- WHAT YOU NEED TO DO: Only the lines from the one with "This screenshot has height=900, width=1600." through the last line of the data below are to be duplicated, exactly and without pictures.

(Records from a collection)
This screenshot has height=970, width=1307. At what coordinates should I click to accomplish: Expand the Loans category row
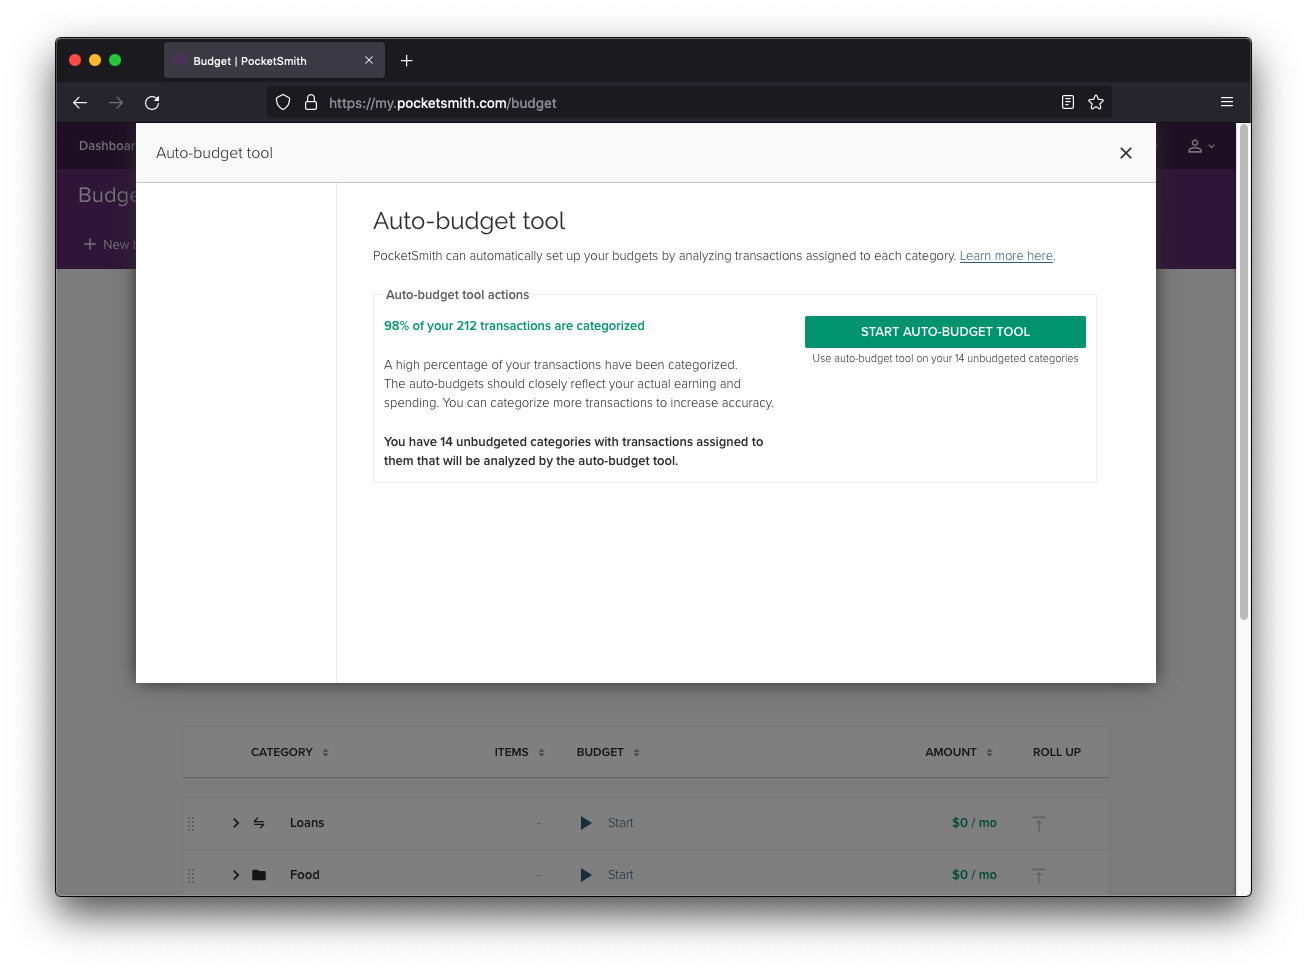pyautogui.click(x=235, y=822)

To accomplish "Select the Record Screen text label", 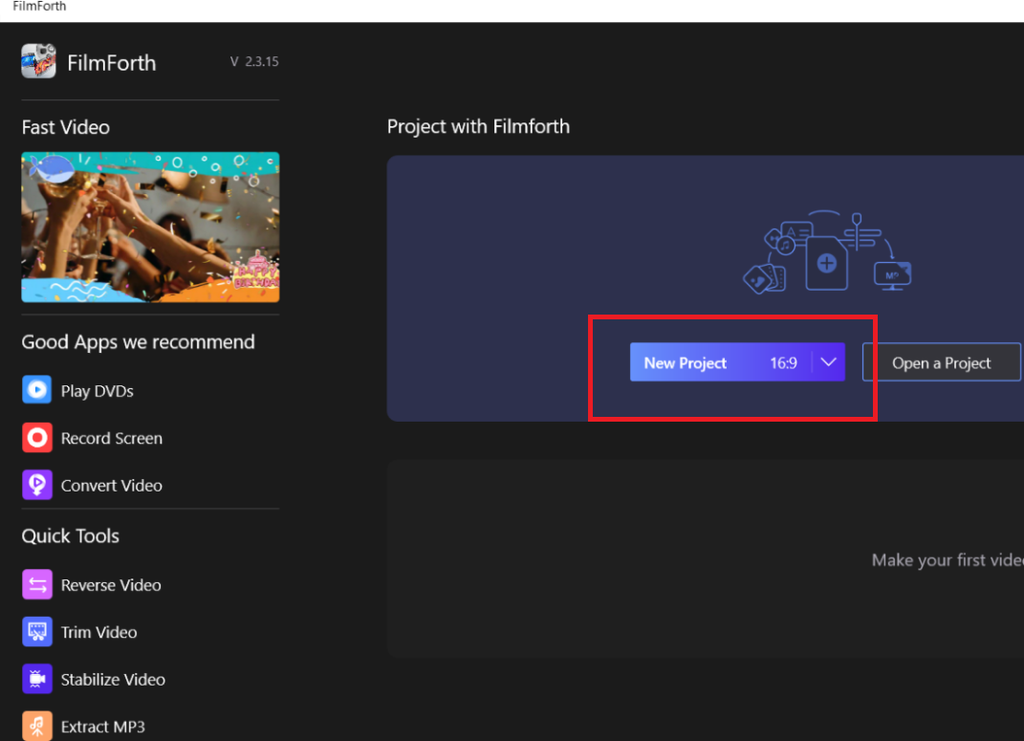I will (x=111, y=438).
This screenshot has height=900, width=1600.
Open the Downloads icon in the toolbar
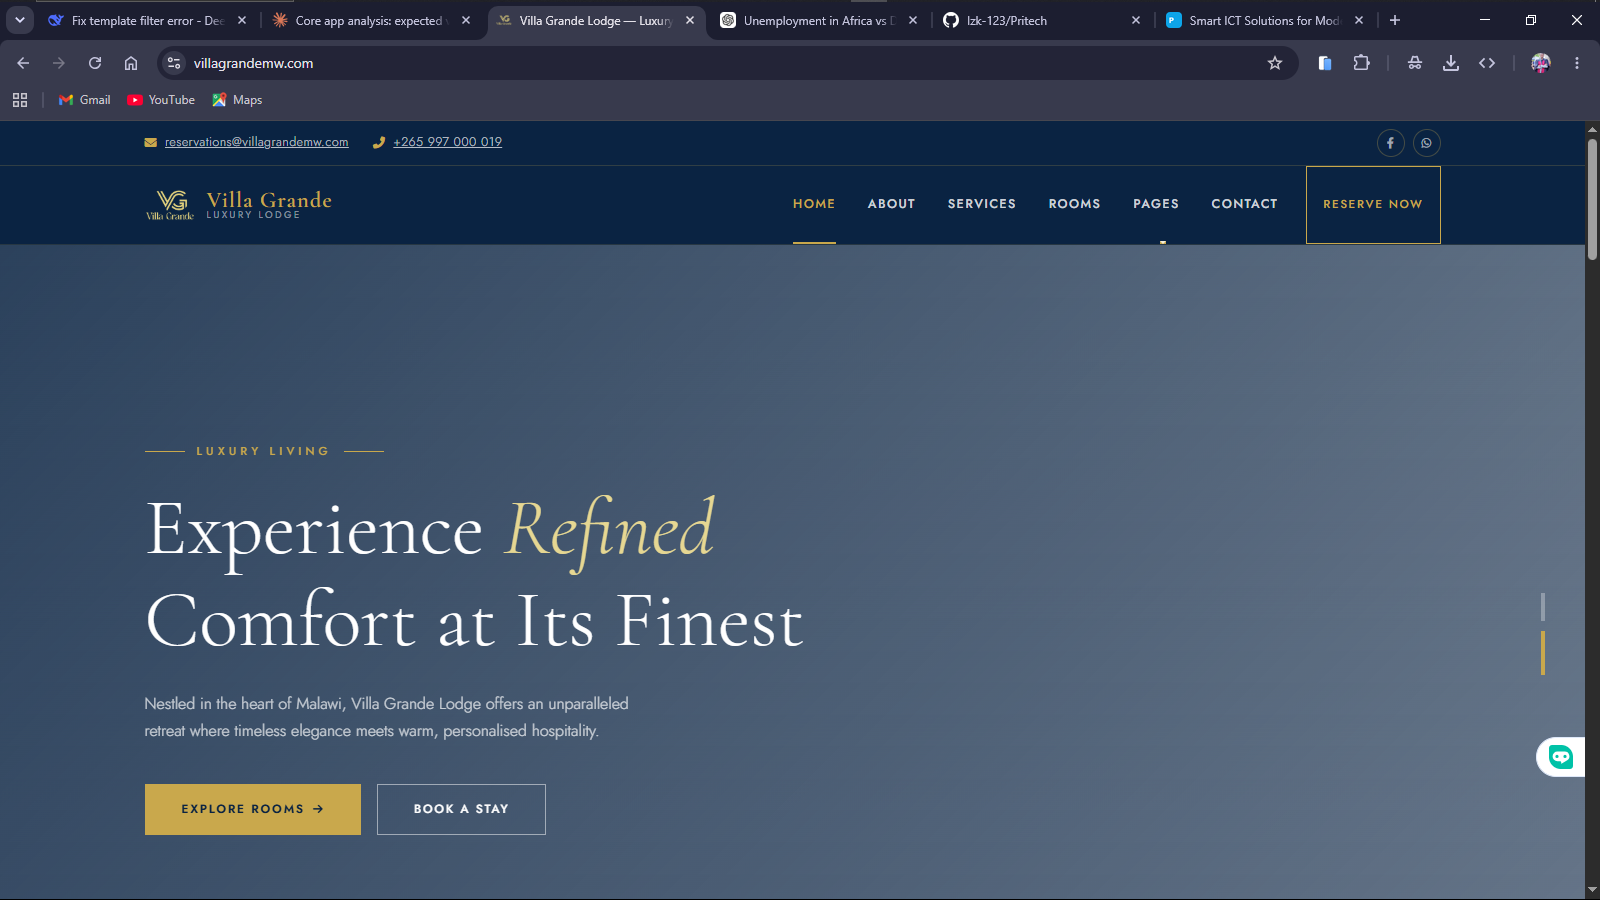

- EXERCISE OUTPUT:
This screenshot has height=900, width=1600.
Open the Downloads icon in the toolbar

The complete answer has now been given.